Na quarta rodada, a partida foi contra o Vasco, em São Januário. A derrota por 3 a 0 foi resultado de uma péssima atuação da equipe. Uma das justificativas, porém, era a sequência de partidas e, consequentemente, a exposição a aeroportos, aviões e climas variados. De Curitiba, o elenco foi para o forte calor de Salvador, voltou para Curitiba e foram então para o Rio de Janeiro. Houve gripe generalizada nos jogadores. Os gols, um atrás do outro e a derrota (somando um mau resultado no jogo anterior) desencadearam uma tensão na equipe, a ponto de haver discussão e críticas aos próprios companheiros.
Errar faz parte, no futebol então... Mas o diferencial é o que é feito com os erros para torna-los em acertos.
A prova de fogo desse discurso acima se deu na semifinal, em 24 de julho, contra o grande favorito Atlético-MG. No Couto, mais de 33 mil pagantes viram o jogo histórico. A euforia era grande por parte dos torcedores alviverdes. Houve problemas, incluindo queda de luz e paralisação por 20 minutos. O Verdão se segurou, jogou cauteloso até achar a melhor oportunidade - como diria o Seu Ênio: “não é preciso atacar sempre, é preciso atacar na hora certa”. E a chance veio aos 13 minutos do segundo tempo, quando Gil bateu um escanteio, Édson cabeceou e Heraldo alcançou com os pés para marcar o único gol da partida. O estádio foi abaixo e a cidade só falava nisso. O Coritiba estava com um pé na final. O outro pé só foi colocado no jogo da volta, quando o 0 a 0 em Minas Gerais o confirmou como finalista.

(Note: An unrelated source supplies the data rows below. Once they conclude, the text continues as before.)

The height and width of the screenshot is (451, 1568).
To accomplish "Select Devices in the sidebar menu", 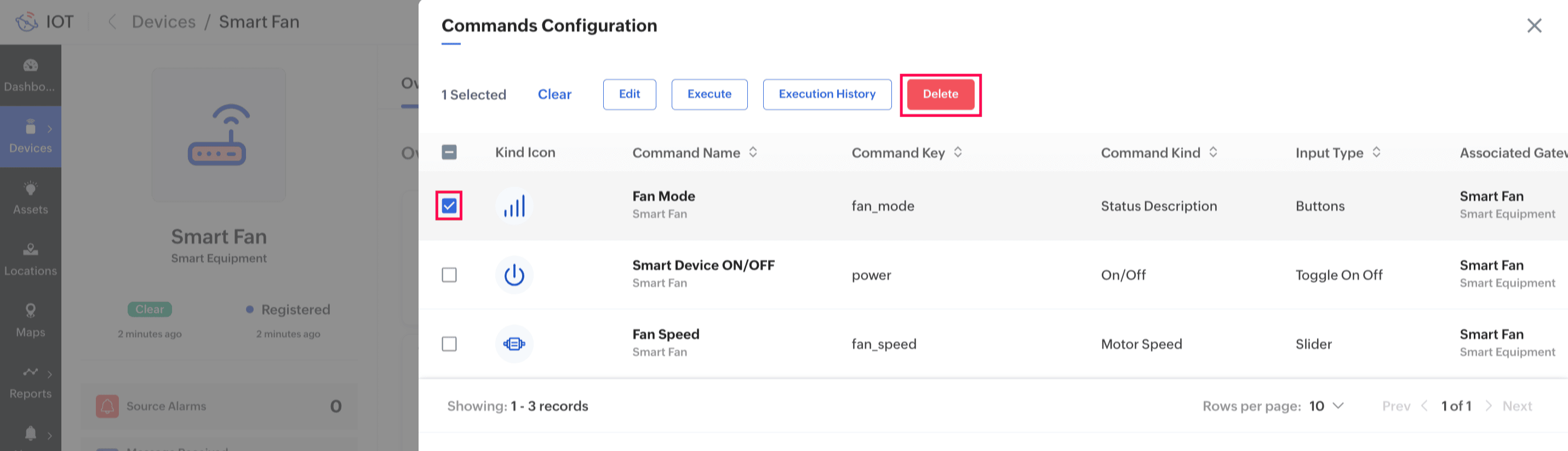I will (31, 137).
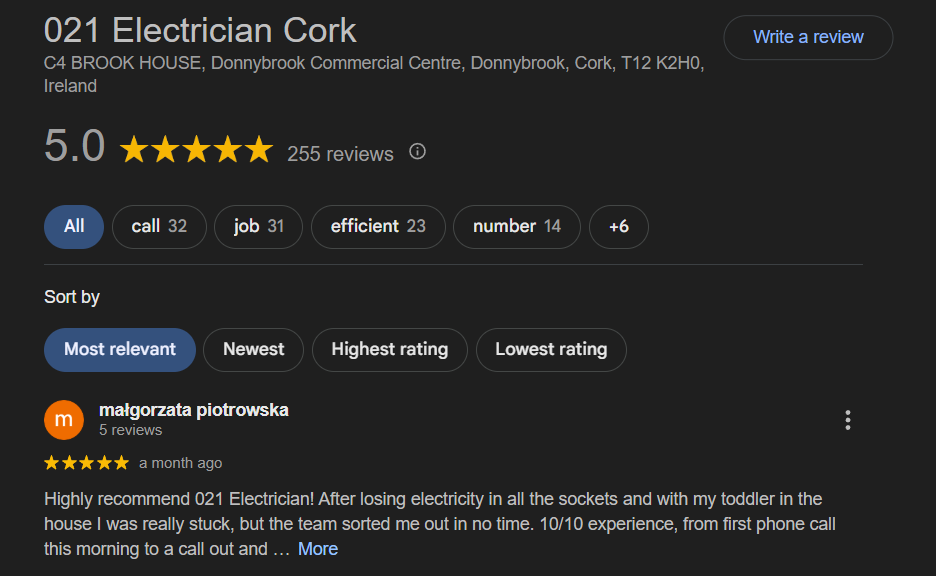The height and width of the screenshot is (576, 936).
Task: Sort reviews by Most relevant
Action: point(120,349)
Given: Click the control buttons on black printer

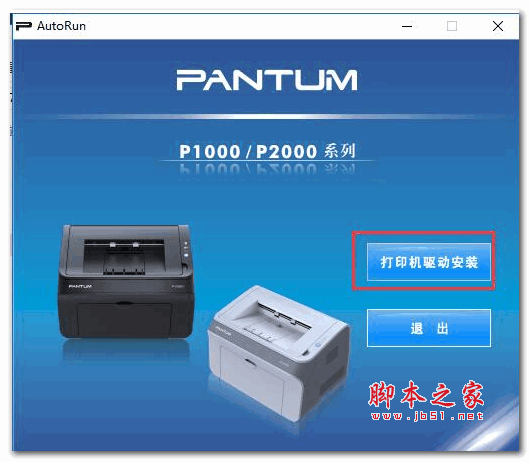Looking at the screenshot, I should click(186, 252).
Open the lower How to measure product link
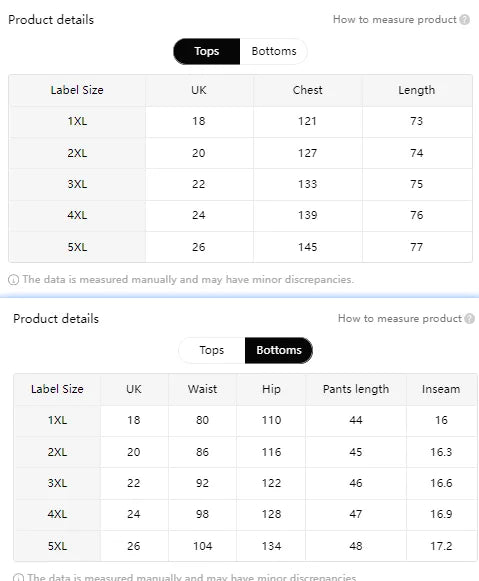 tap(400, 319)
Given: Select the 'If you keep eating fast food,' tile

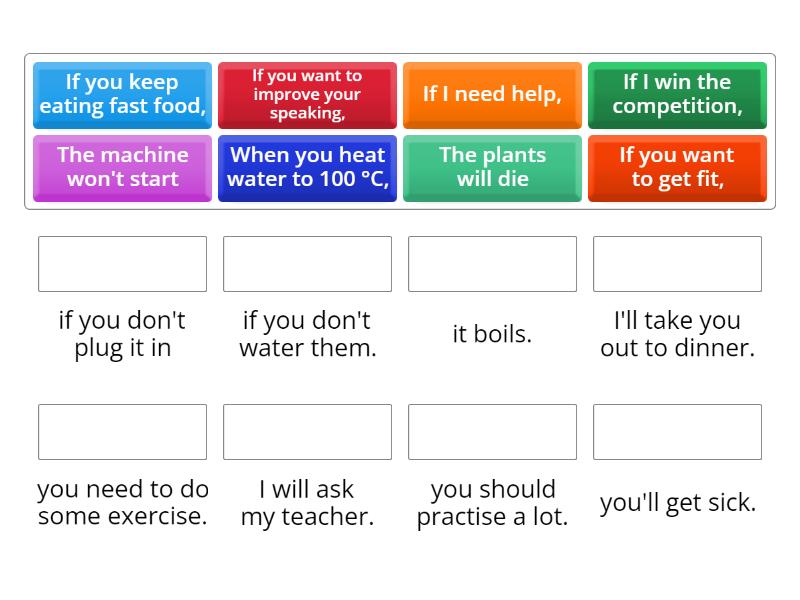Looking at the screenshot, I should [x=122, y=95].
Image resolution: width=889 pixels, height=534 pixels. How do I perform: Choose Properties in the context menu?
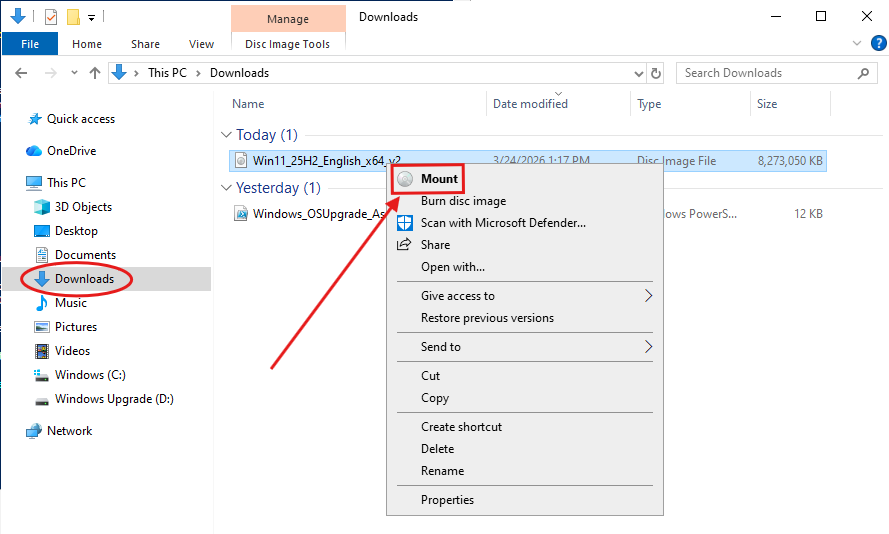[447, 500]
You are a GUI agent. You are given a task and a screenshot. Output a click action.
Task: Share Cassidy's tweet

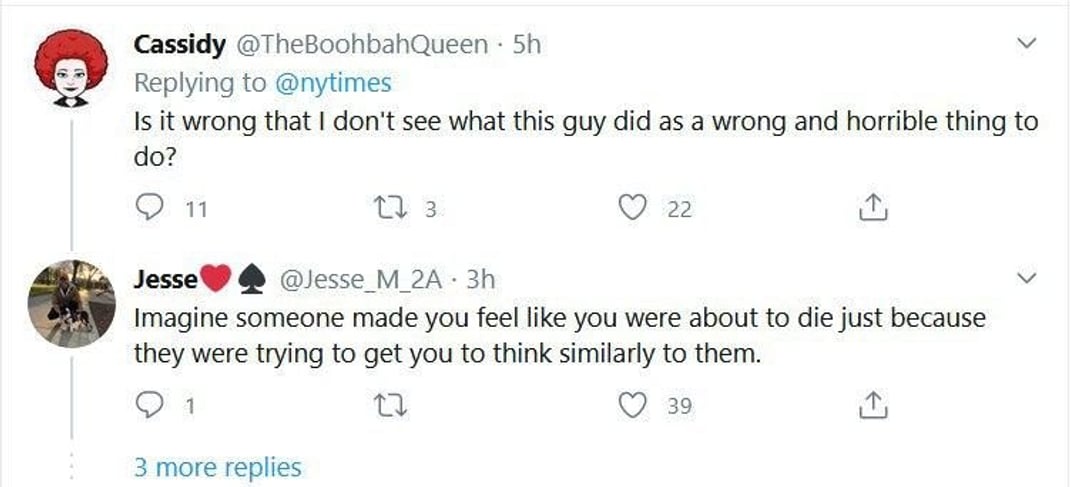coord(872,208)
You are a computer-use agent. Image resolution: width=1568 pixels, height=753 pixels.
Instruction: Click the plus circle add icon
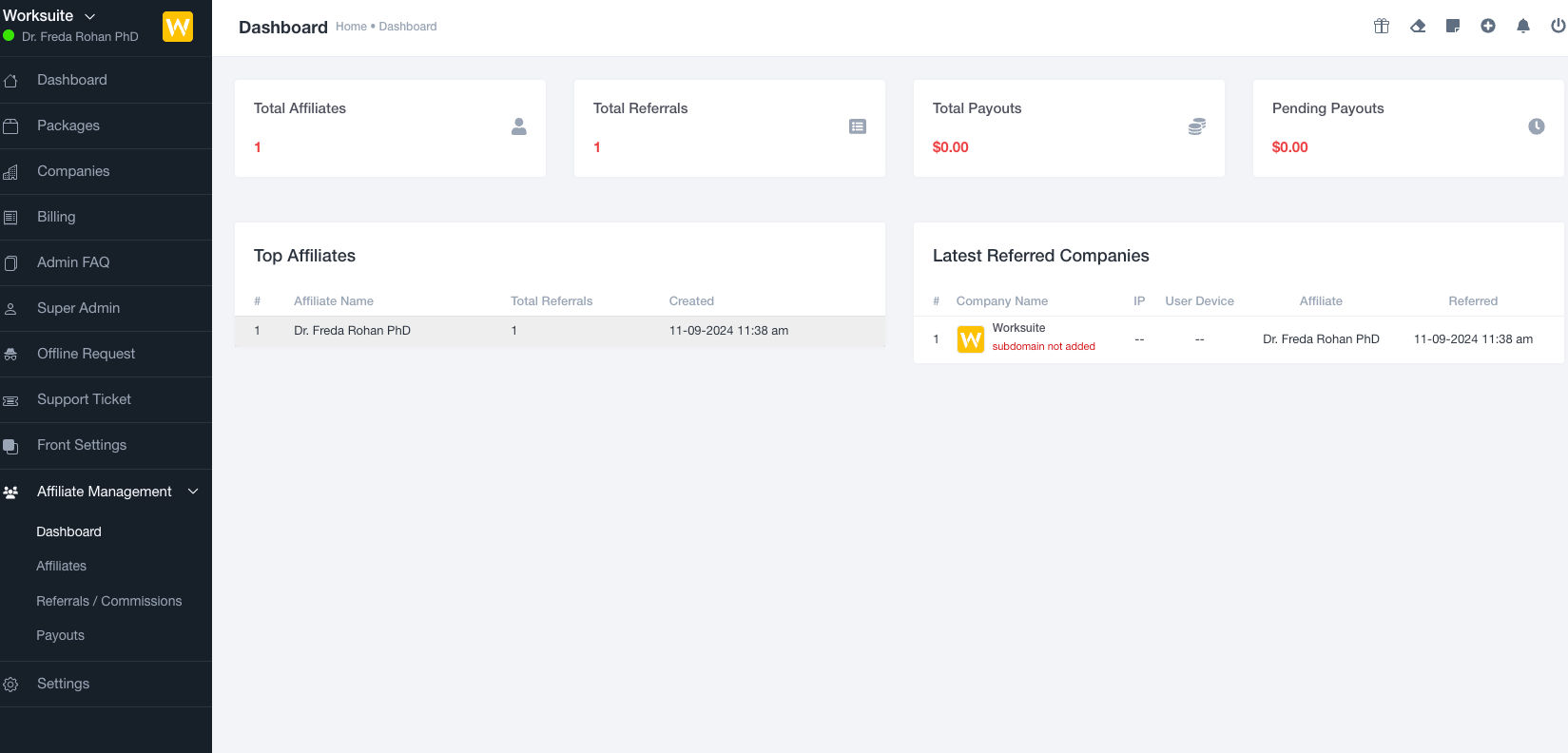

O restante da história já se sabe. Deu certo, ou melhor, foi acertado apesar de tudo.
Este é um fragmento da história Coxa Branca que todos, mesmo os que não o vivenciaram, fazem questão e orgulho de lembrar. É um marco e motivo de comemoração ao longo do tempo.
Porém, o presente e futuro precisam de atenção também. O título trintão, na verdade, já está precisando de um companheiro nessa trajetória centenária.